DATA SUPPLIED Start Marker
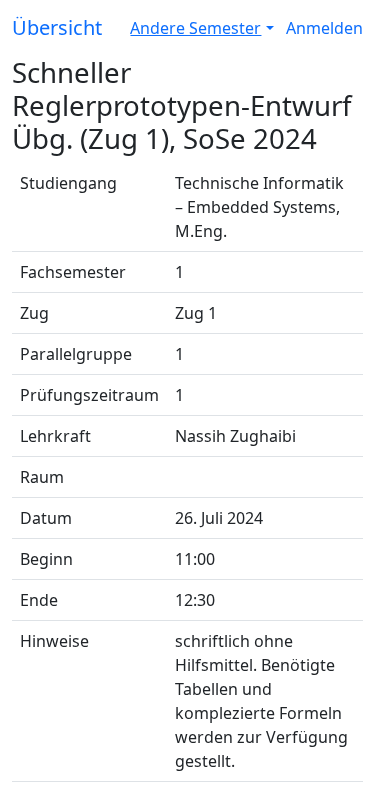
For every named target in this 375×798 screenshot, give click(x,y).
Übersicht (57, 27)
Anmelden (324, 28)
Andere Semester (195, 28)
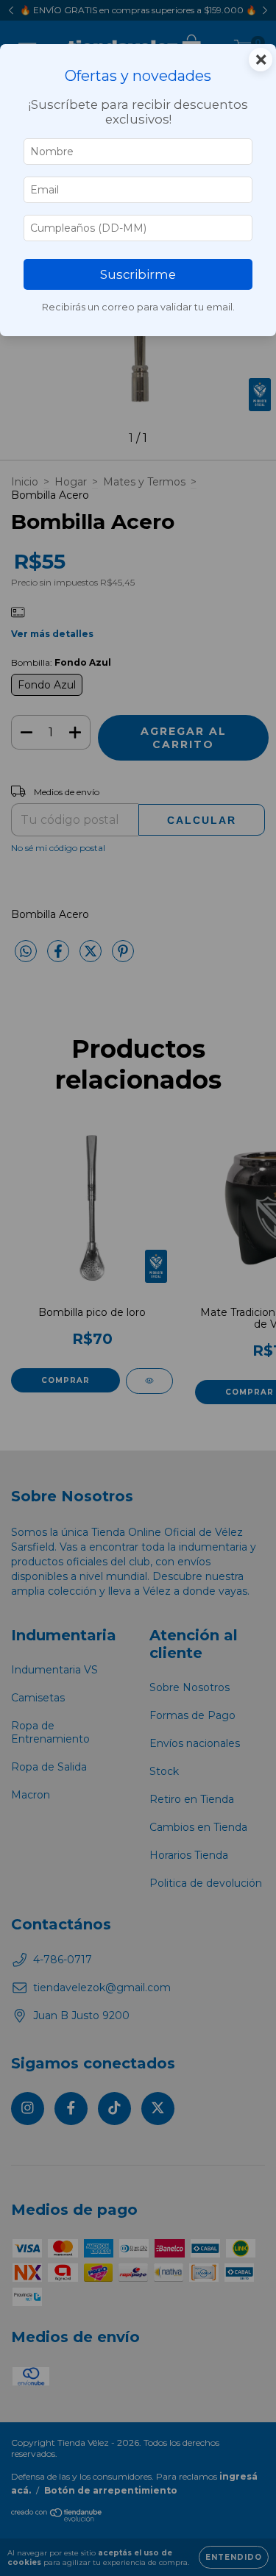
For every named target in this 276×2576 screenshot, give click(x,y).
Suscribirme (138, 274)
DATA SUPPLIED End Marker
DATA SUPPLIED Start Marker
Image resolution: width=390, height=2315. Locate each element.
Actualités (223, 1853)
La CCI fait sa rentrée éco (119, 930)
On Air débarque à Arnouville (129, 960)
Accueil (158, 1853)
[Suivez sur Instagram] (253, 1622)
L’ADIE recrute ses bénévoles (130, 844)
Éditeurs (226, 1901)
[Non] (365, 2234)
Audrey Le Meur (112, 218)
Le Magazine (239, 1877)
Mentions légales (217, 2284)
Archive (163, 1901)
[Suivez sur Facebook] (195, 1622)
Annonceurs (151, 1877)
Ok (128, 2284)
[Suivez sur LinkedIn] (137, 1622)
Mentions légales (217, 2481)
DATA SUPPLIED End Marker
» **EXERCISE DESCRIPTION**
Starting at the line that has "Actualités (223, 1853)" in the records above, restate word for word every line until the one that has "Mentions légales (217, 2481)", and include that one as well.

» **TASK RESPONSE**
Actualités (223, 1853)
La CCI fait sa rentrée éco (119, 930)
On Air débarque à Arnouville (129, 960)
Accueil (158, 1853)
[Suivez sur Instagram] (253, 1622)
L’ADIE recrute ses bénévoles (130, 844)
Éditeurs (226, 1901)
[Non] (365, 2234)
Audrey Le Meur (112, 218)
Le Magazine (239, 1877)
Mentions légales (217, 2284)
Archive (163, 1901)
[Suivez sur Facebook] (195, 1622)
Annonceurs (151, 1877)
Ok (128, 2284)
[Suivez sur LinkedIn] (137, 1622)
Mentions légales (217, 2481)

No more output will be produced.